Yapılacak işler:
1. Ramazan orucuyla ilgili metne göre Ramazan ayının neden toplumsal dayanışmaya vesile olduğunu bir ila üç cümleyle açıklayın.
2. Ramazan orucuyla ilgili metinden "On bir ayın" ifadesiyle başlayıp "kendilerine teslim edilir." ifadesiyle biten kısmı hiçbir değişiklik yapmadan yazın.

İncelenecek metin:
* * * * *

On bir ayın sultanı Ramazan ayında tutulan oruç İslam’ın beş şartından biridir. Oruç, bir ibadettir. Ancak ibadet olmanın ötesinde sosyal bir yönü vardır. Ramazan’da yoksullar hatırlanır; durumu uygun olan Müslümanlar zekât ve fitrelerini verirler. Bu yönüyle Ramazan ayı toplumsal dayanışmaya vesile olur.
Kimi zaman resmi veya özel kuruluşların kimi zaman şahısların bizzat organize etmesiyle yoksullara ay boyunca yardım yapılır; bilhassa gıda ihtiyaçlarını karşılayacak paketler hazırlanıp kendilerine teslim edilir.

* * * * *

Kaynak malzeme:
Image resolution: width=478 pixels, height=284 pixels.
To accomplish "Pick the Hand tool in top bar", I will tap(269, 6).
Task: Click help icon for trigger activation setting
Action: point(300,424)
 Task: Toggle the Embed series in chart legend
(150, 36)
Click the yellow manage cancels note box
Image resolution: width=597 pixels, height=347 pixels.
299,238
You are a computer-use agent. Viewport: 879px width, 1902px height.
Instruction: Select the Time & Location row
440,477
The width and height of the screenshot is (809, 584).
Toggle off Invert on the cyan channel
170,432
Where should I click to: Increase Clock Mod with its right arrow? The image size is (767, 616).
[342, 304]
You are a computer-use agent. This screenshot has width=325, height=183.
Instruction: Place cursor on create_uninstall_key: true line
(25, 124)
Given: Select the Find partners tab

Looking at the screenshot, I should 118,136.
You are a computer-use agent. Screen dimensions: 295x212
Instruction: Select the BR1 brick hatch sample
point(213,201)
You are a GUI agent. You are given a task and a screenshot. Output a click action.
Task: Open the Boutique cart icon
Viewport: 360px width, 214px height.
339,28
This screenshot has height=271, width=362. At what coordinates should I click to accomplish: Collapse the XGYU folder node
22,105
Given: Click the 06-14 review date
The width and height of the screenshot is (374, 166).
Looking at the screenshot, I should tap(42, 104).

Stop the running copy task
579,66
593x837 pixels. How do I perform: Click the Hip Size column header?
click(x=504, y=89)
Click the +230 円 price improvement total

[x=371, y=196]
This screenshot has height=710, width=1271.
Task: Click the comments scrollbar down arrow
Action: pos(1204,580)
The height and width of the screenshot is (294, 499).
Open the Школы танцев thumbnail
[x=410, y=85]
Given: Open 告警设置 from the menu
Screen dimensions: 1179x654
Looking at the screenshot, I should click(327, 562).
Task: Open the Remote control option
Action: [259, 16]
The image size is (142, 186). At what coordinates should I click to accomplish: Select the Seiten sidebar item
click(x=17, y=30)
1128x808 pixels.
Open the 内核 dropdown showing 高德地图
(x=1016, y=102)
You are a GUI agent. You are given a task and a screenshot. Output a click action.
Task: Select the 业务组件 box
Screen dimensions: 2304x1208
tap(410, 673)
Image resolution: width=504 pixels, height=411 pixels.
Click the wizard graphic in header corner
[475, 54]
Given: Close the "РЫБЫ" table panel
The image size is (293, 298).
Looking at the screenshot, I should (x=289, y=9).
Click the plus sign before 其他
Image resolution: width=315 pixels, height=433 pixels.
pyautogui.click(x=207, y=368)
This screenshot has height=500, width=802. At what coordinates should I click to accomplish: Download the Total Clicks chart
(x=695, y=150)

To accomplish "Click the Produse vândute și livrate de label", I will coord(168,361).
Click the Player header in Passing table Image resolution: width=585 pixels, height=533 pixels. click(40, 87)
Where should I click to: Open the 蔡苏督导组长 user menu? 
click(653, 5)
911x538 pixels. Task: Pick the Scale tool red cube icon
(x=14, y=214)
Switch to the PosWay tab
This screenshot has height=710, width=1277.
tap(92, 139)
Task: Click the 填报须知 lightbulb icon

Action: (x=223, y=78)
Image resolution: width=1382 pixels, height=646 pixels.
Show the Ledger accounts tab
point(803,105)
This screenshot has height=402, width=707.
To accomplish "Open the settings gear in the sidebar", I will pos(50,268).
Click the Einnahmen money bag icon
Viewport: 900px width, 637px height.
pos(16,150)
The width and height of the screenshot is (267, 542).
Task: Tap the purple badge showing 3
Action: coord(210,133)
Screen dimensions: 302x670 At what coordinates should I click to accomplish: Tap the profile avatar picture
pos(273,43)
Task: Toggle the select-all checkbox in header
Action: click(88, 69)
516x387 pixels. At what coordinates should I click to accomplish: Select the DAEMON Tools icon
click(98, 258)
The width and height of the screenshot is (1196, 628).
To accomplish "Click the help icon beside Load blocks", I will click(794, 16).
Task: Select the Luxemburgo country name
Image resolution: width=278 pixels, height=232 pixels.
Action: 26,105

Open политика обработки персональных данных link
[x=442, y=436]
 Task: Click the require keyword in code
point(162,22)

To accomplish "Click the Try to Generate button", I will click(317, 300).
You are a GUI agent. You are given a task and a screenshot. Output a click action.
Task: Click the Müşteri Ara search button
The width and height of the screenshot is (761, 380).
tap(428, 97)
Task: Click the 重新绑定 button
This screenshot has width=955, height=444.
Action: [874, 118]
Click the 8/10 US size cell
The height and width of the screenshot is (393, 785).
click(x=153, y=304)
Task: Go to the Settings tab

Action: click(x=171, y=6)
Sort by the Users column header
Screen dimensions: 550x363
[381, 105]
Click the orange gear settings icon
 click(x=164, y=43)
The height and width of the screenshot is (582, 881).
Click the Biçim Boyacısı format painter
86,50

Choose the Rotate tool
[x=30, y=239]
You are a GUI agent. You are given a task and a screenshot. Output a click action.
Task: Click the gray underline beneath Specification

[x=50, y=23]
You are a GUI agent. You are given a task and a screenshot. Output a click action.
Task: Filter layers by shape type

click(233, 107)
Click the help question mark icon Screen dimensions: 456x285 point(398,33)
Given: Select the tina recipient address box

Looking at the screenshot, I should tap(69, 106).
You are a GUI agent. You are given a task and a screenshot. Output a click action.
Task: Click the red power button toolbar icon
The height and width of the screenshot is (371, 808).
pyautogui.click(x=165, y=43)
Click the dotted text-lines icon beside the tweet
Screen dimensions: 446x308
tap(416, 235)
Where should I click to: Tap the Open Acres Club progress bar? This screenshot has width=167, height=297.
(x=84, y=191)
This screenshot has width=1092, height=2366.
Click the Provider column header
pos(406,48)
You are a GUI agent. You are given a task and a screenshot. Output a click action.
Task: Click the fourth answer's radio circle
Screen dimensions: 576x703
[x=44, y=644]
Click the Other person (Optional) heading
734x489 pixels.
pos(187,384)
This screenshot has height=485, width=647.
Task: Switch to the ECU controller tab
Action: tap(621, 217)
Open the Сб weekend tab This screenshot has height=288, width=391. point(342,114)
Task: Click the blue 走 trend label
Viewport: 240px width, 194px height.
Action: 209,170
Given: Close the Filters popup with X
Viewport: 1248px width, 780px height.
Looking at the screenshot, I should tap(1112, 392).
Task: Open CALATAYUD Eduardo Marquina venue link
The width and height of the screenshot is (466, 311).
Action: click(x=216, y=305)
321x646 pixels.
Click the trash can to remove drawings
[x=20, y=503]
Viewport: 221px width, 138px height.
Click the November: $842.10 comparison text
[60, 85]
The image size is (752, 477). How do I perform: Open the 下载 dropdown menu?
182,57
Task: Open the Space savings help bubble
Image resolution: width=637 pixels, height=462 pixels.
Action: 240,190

* * * * *

Görevlere göre cevaplar:
1. Ramazan'da yoksullar hatırlanır ve durumu uygun olan Müslümanlar zekât ve fitrelerini verir. Orucun ibadet olmanın ötesindeki bu sosyal yönü, Ramazan ayını toplumsal dayanışmaya vesile kılar.

2.
On bir ayın sultanı Ramazan ayında tutulan oruç İslam’ın beş şartından biridir. Oruç, bir ibadettir. Ancak ibadet olmanın ötesinde sosyal bir yönü vardır. Ramazan’da yoksullar hatırlanır; durumu uygun olan Müslümanlar zekât ve fitrelerini verirler. Bu yönüyle Ramazan ayı toplumsal dayanışmaya vesile olur.
Kimi zaman resmi veya özel kuruluşların kimi zaman şahısların bizzat organize etmesiyle yoksullara ay boyunca yardım yapılır; bilhassa gıda ihtiyaçlarını karşılayacak paketler hazırlanıp kendilerine teslim edilir.